If regulations like the Clarity Act come into place, trillions of dollars could start flowing into this space, making RWAs one of the biggest narratives of the next cycle.

Chainlink: The Backbone of the RWA Ecosystem

Chainlink sits at the center of this shift, acting as the infrastructure layer that connects real-world data to blockchain. It provides key services like secure price feeds, proof-of-reserves verification, and NAV calculations, tools institutions need before moving capital on-chain.

It’s already integrated with major players like SWIFT, Aave, and Ondo Finance. Its cross-chain system (CCIP) allows tokenized assets to move seamlessly across different blockchains with institutional-grade security.

Warren said LINK is trading around $9.15, with a possible short-term dip to $7.5–$6.5. Long-term projections vary widely, with conservative targets near $50 and aggressive estimates reaching $100–$200.

Ondo Finance: Bringing Treasuries On-Chain

Next up is Ondo Finance, which focuses on bringing U.S. treasuries on-chain. Products like USDY and OUSG are already gaining traction, with over $3 billion locked in.

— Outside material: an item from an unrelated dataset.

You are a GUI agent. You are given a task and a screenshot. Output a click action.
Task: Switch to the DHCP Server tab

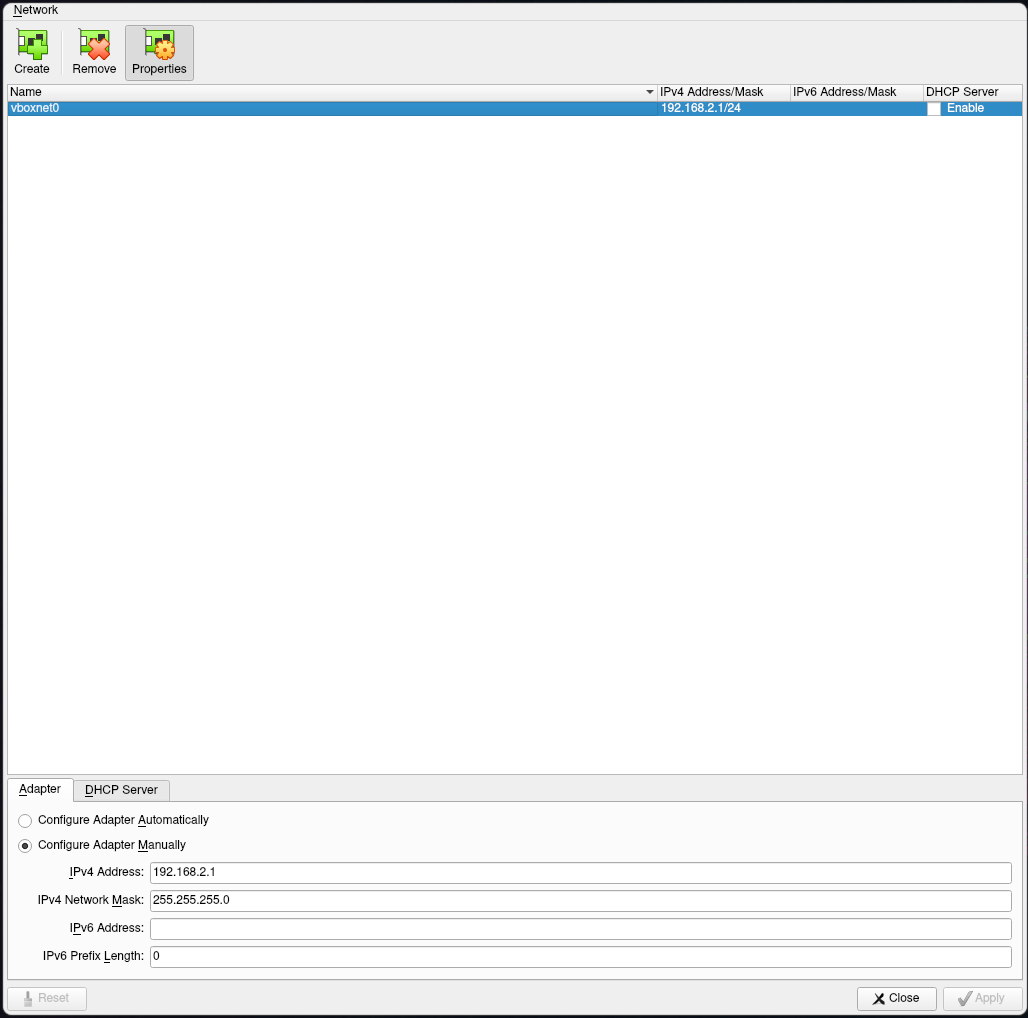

Backed by major firms like BlackRock and Fidelity, Ondo is positioned as a direct link between traditional finance and crypto. It’s trading near $0.25 right now, with a possible drop to $0.20 or even $0.14. But if RWAs take off, projections go as high as $5–$10.

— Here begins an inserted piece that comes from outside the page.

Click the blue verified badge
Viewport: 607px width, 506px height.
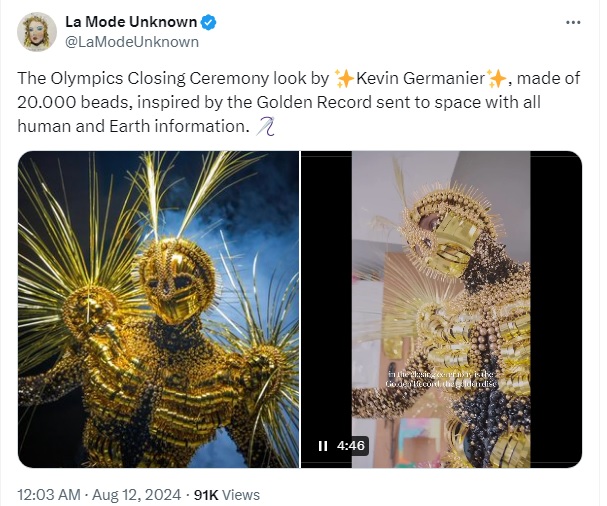click(209, 22)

Hedera: Enterprise-Grade Infrastructure

Hedera is another pick, designed specifically for enterprise use. It offers fast speeds, low fees, and compliance-ready systems, things institutions care about.

It’s already being used in real-world cases like tokenized real estate, with backing from companies like Google and IBM. HBAR is around $0.086, with downside risk toward $0.072–$0.055. In a strong cycle, targets range from $0.60 to above $1.

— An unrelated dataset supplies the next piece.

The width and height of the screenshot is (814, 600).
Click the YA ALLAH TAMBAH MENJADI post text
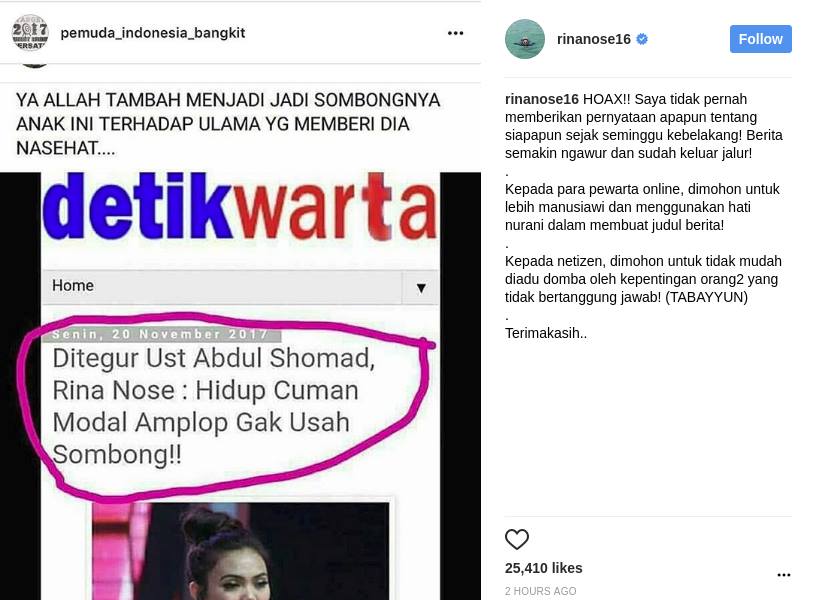[x=228, y=124]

Ethereum: The Core Settlement Layer

Warren also points to Ethereum as the main base for tokenized assets. Most RWAs are already being built or traded on Ethereum because of its deep liquidity and strong ecosystem.

Institutions like BlackRock and JPMorgan are already using it for tokenized products. ETH is around $2,300, with possible dips to $1,600 or $1,200. Long-term projections stretch from $8,000 to as high as $25,000.

Canton Network: Built for Institutional Privacy

Finally, Canton Network is being positioned as a privacy-focused system for institutions. It’s designed for regulated finance, handling assets like treasuries, loans, and money markets.

With firms like DTCC and Goldman Sachs already involved, and plans for live treasury settlements in 2026, it’s gaining traction. It’s trading near $0.15, with projections between $0.50 and $1.60, though Warren says it may not follow typical crypto cycles.